In his book, “La Fotografia” (published by Einaudi, Turin, 1973), photographer Ugo Mulas (1928-1973) reports that Lucio Fontana (1899-1968) did not want photos taken of him while he cut his canvases.
“If you film me while I make holes,” the painter told the photographer, “after a while I forget you are there and my work can go on in peace. But I could not make these large cuts with someone moving around me. […] I need to focus a lot. I mean, I don’t just walk in, take my jacket off, and trac!, make three or four slashes. No. Sometimes I leave the canvas hanging there for weeks, before I am certain of what I will do; and only when I am sure I begin to work. I rarely ruin a canvas. But I need to feel in good shape to do these things.”
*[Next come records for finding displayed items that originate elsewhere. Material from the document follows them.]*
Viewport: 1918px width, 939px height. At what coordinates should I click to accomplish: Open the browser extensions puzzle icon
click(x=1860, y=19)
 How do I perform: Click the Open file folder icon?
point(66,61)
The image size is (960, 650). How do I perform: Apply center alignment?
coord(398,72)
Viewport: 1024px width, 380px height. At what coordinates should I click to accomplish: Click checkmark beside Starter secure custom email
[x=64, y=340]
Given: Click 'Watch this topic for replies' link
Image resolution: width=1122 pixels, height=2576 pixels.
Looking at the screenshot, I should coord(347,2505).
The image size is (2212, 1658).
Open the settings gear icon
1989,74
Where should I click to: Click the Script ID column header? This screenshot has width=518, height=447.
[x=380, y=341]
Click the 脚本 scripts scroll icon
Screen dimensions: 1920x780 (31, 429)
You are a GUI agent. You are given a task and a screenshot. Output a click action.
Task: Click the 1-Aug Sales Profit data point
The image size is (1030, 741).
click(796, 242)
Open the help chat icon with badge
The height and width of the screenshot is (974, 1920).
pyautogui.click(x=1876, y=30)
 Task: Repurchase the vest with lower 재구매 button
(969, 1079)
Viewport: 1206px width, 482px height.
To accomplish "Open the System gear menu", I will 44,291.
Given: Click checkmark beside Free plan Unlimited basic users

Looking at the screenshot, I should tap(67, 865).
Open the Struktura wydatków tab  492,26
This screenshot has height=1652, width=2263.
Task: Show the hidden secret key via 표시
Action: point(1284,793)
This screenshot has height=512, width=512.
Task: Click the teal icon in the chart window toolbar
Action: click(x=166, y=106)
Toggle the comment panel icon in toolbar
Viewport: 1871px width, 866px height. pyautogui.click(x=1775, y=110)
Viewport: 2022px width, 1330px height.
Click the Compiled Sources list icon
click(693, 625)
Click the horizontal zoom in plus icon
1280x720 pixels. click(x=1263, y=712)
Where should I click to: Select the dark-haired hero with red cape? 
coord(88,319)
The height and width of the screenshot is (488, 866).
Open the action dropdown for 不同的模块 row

In the end, an agreement was made: Mulas asked Fontana to “pretend to be cutting a canvas: we put a new one on the wall, and Lucio behaved like when he was about to start, holding his Stanley knife against the fabric […], as if his work could begin in that moment. You can see him from the back, and you see a canvas that is still empty: just a canvas and the artist, acting like someone ready to start working on it. It is the moment in which there is still no cut, but the concept has been processed and is completely clear. In other words, it is the moment in which two aspects of his work meet: the forerunning concept, because when Fontana decided to start he already had an idea of his work, and the execution, in which that concept became reality. Perhaps it is due to this focus and conceptual anticipation that Fontana titled his slashed paintings ‘Expectations’”.